Mittlerweile ist unsere Tochter vier Jahre alt. Es ist immer eine grosse Herausforderung Familie und Job unter einen Hut zu bringen. Es benötigt viel Planung und eine Ehefrau, die mir den Rücken freihält.
Bisher produzierten wir nur für einige ausgewählte Detailhändler und Bioläden. Deshalb wollten wir einen eigenen Laden und eine grössere Produktion in Stadtnähe aufbauen.
2019 war es soweit. Die Planungszeit war intensiv, da wir nicht nur räumlich, sondern auch personell um 50 % gewachsen sind.
Es gab und gibt auch heute noch viele Prozesse anzupassen und zu optimieren, aber ich bin sehr dankbar für das, was ich bis jetzt alles erreicht habe. Seit Februar 2019 sind wir mit unserer Bio-Bäckerei Neuhof in Schlieren mit eigenem Verkaufsladen und angebauter Produktion vertreten. Wir beschäftigen nun fünf Angestellte und sechs Lernende mit individuellen Förderbedarf von der IV, eine Pädagogin und drei Verkäuferinnen.

Bäcker sind Künstler

Mein Ziel ist es, noch mehr in das Personal zu investieren und ihnen mit einer dienenden Haltung und ohne Erwartungen zu begegnen. Ich selbst habe dies von meinen Eltern gelernt. Als ich noch zu Hause wohnte, nahmen wir Flüchtlinge zu Hause auf. Ich möchte diese Werte weitergeben, denn als Christ ist mir Nächstenliebe sehr wichtig.
Das will ich natürlich auch in unserem Beruf umsetzten. Wir Bäcker sind Künstler. Was wir herstellen, sind alles individuelle Kunstwerke. Mir ist es wichtig, dass sich meine Mitarbeitenden in dem Setting austoben können und von der Freude angesteckt werden.
In der Backstube passieren so viele chemische, biologische und physikalische Prozesse. Diese machen den Beruf unglaublich komplex, aber auch interessant. Ich möchte diese Fakten unseren Auszubildenden mitgeben und ihnen von Anfang an Verantwortung übertragen. Denn Reife kommt nicht mit dem Alter, sondern mit der Verantwortung.

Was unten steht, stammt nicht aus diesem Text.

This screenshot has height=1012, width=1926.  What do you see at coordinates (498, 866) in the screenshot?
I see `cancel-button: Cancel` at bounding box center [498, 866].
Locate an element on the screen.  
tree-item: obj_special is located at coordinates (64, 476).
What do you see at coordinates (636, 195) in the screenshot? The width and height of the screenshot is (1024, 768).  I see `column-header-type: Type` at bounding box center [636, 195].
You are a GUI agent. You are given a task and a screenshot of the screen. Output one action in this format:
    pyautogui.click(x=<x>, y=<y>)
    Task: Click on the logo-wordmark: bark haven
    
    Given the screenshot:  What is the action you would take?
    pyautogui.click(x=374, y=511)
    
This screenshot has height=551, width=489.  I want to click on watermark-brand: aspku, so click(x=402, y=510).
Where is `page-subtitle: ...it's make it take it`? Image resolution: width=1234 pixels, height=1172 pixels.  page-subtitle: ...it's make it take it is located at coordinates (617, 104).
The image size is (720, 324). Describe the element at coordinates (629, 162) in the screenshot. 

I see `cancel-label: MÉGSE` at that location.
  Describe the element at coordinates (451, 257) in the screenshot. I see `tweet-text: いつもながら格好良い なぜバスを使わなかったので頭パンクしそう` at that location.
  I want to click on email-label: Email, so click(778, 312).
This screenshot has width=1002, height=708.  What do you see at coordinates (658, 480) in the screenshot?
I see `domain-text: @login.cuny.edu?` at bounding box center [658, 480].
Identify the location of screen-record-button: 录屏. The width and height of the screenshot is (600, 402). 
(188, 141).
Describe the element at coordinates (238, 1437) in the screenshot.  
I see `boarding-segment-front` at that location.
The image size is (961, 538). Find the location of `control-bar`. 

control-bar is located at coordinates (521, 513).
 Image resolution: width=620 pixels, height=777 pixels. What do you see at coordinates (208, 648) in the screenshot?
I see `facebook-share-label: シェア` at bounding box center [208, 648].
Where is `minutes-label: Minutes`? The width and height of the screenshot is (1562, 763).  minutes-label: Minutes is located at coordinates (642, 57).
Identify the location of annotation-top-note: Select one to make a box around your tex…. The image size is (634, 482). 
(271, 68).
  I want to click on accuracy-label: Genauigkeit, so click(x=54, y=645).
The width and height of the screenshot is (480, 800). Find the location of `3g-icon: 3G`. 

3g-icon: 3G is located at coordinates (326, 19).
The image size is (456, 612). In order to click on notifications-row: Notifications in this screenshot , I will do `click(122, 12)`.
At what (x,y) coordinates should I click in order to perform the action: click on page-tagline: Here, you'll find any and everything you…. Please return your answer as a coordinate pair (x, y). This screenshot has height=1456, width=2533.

Wertvolle und sinnstiftende Arbeit

Wir müssen auch den Konsumentinnen und Konsumenten wieder in Erinnerung rufen, dass die Kreati­vität und Individualität unseres Handwerk mehr kostet als beim Industriebäcker und wir eine wertvolle und sinnstiftende Arbeit leisten. Ich denke, dass wir viel mehr auf unsere Kunden eingehen und direkt kommunizieren müssen. Verständnisvoll aber mit überzeugender Haltung können wir unseren Kunden viele Fragen beantworten und sie wieder von den kleinen Handwerksbetrieben überzeugen. Unsere wirklich wichtigen Werkzeuge sind unsere Hände, unser Instinkt und die Geduld.